Financing a First Nations and Inuit Integrated Health System
- A Discussion
The Scope of Integrated Health Funding
The direction seen from successful indigenous approaches to health
systems is to an integration of both health and social service
delivery. Even in a resource constrained environment as First Nations
health care, duplication of services can occur. Currently, administration
of programs are stove-piped, each incurring separate costs. In
one First Nations community, prior to the integration of health
and social services, nineteen directors existed, representing each
of the different health and social programs funded in the community.
As well as cost inefficiencies, quality of care may be stymied
by a lack of coordination at the client level. Particularly in
the counseling areas, different health providers may be following
in each other's footsteps. From a patient's perspective, continuity
of care may not be present, either horizontally between different
primary care access points on a health-social continuum or vertically,
as a patient progresses from primary to more specialized care.
Health Canada and the Department of Indian Affairs and Northern
Development (DIAND) have each made progress in simplifying the
funding process and instituting multi-year funding agreements,
however in both cases, the single transfer of funds does not include
all programs from the department, and the devolution of funds is
primarily administrative. In a broad determinants of health approach,
the synergy possible between the programs funded by these two federal
departments is obvious, and in fact, many First Nations are currently
coordinating these programs and funds as best they can within the
limitations imposed by each department. With respect to the federal
funds, a starting point for an integrated health funding arrangement
would include all health funds from the Medical Services Branch
(MSB) and the health-related funds from DIAND.

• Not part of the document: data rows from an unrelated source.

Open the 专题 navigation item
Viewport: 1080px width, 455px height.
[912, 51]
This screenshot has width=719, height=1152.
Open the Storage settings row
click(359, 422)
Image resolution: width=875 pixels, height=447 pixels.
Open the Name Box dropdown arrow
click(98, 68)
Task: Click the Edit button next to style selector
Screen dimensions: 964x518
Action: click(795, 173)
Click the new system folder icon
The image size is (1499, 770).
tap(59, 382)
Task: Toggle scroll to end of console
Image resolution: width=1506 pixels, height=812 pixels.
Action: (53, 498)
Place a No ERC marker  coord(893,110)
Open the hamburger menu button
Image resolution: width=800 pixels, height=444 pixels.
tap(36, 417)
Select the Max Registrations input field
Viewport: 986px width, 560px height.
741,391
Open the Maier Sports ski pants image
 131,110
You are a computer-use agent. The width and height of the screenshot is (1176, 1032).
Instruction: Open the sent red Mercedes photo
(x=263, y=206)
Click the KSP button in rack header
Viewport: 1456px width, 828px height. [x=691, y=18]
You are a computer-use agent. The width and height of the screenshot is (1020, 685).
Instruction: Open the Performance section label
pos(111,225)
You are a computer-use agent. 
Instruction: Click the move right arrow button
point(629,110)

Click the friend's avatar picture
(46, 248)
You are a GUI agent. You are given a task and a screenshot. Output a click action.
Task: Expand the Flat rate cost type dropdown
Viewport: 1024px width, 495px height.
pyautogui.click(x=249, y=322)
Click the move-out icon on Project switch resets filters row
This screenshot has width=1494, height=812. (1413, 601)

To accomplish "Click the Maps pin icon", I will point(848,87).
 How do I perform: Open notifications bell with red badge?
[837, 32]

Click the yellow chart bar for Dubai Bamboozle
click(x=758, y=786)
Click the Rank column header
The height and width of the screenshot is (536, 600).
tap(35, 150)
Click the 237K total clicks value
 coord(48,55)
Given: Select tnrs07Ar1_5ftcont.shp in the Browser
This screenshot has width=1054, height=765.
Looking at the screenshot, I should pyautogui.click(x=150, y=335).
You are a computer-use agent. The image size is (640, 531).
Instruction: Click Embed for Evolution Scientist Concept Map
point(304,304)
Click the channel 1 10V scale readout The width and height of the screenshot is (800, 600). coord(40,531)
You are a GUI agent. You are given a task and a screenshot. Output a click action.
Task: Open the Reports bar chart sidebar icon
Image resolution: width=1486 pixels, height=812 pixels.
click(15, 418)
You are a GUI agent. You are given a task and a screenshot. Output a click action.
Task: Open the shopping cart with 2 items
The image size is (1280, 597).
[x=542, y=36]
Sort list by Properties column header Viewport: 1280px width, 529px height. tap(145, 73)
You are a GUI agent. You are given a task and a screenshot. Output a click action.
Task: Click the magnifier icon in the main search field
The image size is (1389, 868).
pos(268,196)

In the description of health and health related funds which follows,
the province of Ontario has been used to illustrate the type and
distribution of resources which could be included in an integrated
system. Ontario provides an example of a provincial government
which has on reserve health expenditure data available and which
offers additional health programs directed to Aboriginal people,
including First Nations communities.
Three different financial scenarios are presented: the province
of Ontario as a whole, and two health authorities: a single community
("A") and a tribal council ("B") which represents
several communities. Both of these health authorities have undergone
Health Transfer. Figure 4 below shows the distribution of population,
and a DIAND geographic class descriptor for each of these groupings.
Figure 4
Population (DIAND, 1997/98) and Geographic Class Ontario, Community
A and Tribal Council B
Population
(DIAND, 1997/98) and Geographic Class |
on reserve
pop (DIAND) |
off reserve
pop (DIAND) |
total pop
(DIAND) |
geographic
class |
Province of Ontario |
69,825 |
72,583 |
142,408 |
|
Community A |
7333 |
1507 |
8841 |
urban |
Tribal Council
B |
3767 |
4977 |
8744 |
urban/rural |
Population source: DIAND (1998). Indian
Register Population by Sex and Residence 1997.
Geographic descriptor source: DIAND (1996): First Nation Community Profiles:
Ontario Region
Community size (on reserve) and geographic proximity to urban
centres are two main factors in resource allocation for both MSB
and DIAND. In terms of total status population obtained from the
DIAND Indian Register, Community A and Tribal Council B are basically
similar as both have approximately a 8800 membership. It is in
the on reserve population, however, that these two communities
provide distinct examples. Community A has over 80% of its population
on-reserve, whereas Tribal Council B has a more typical on and
off reserve spread, with slightly less people living in the community
(43%) than outside its territory.
MSB provides community health services or resources to a community's
entire population, and does not distinguish between status residents
and other residents. The Community Workload Increase System (CWIS)
provides a count of all community residents, and therefore its
on-reserve population is generally slightly higher than the Indian
Register count. Tribal Council B's CWIS population in 1997 was
4143 (10% higher); however Community A's CWIS population was
slightly lower than the Indian Register at 7134 (3% lower).
The province of Ontario provides yet another on reserve population
count, this time for purposes of the Ontario Health Insurance Plan
(OHIP) eligibility, which provides the lowest counts of the three
sources of population: DIAND, MSB, Ontario (see Figure 5 for a
comparison of all three populations).
Figure 5
On-Reserve Population Counts
|
DIAND |
CWIS |
Ontario |
Community A |
7,333 |
7,134 |
7,200 |
Tribal Council B |
3,767 |
4,143 |
3,666 |
source: DIAND (1998). Indian Register Population
by Sex and Residence 1997;
MSB Ontario Region, and Aboriginal
Health Office, Ministry of Health, Ontario.
For purposes of uniformity and consistency in the analysis which
follows, the DIAND population count has been used in all subsequent
per capita calculations.
These communities also present different scenarios for proximity
to urban settings (see Figure 4). Using the DIAND classification,
Community A is classed as urban, whereas Tribal Council B has a
mixture of rural and urban designated communities.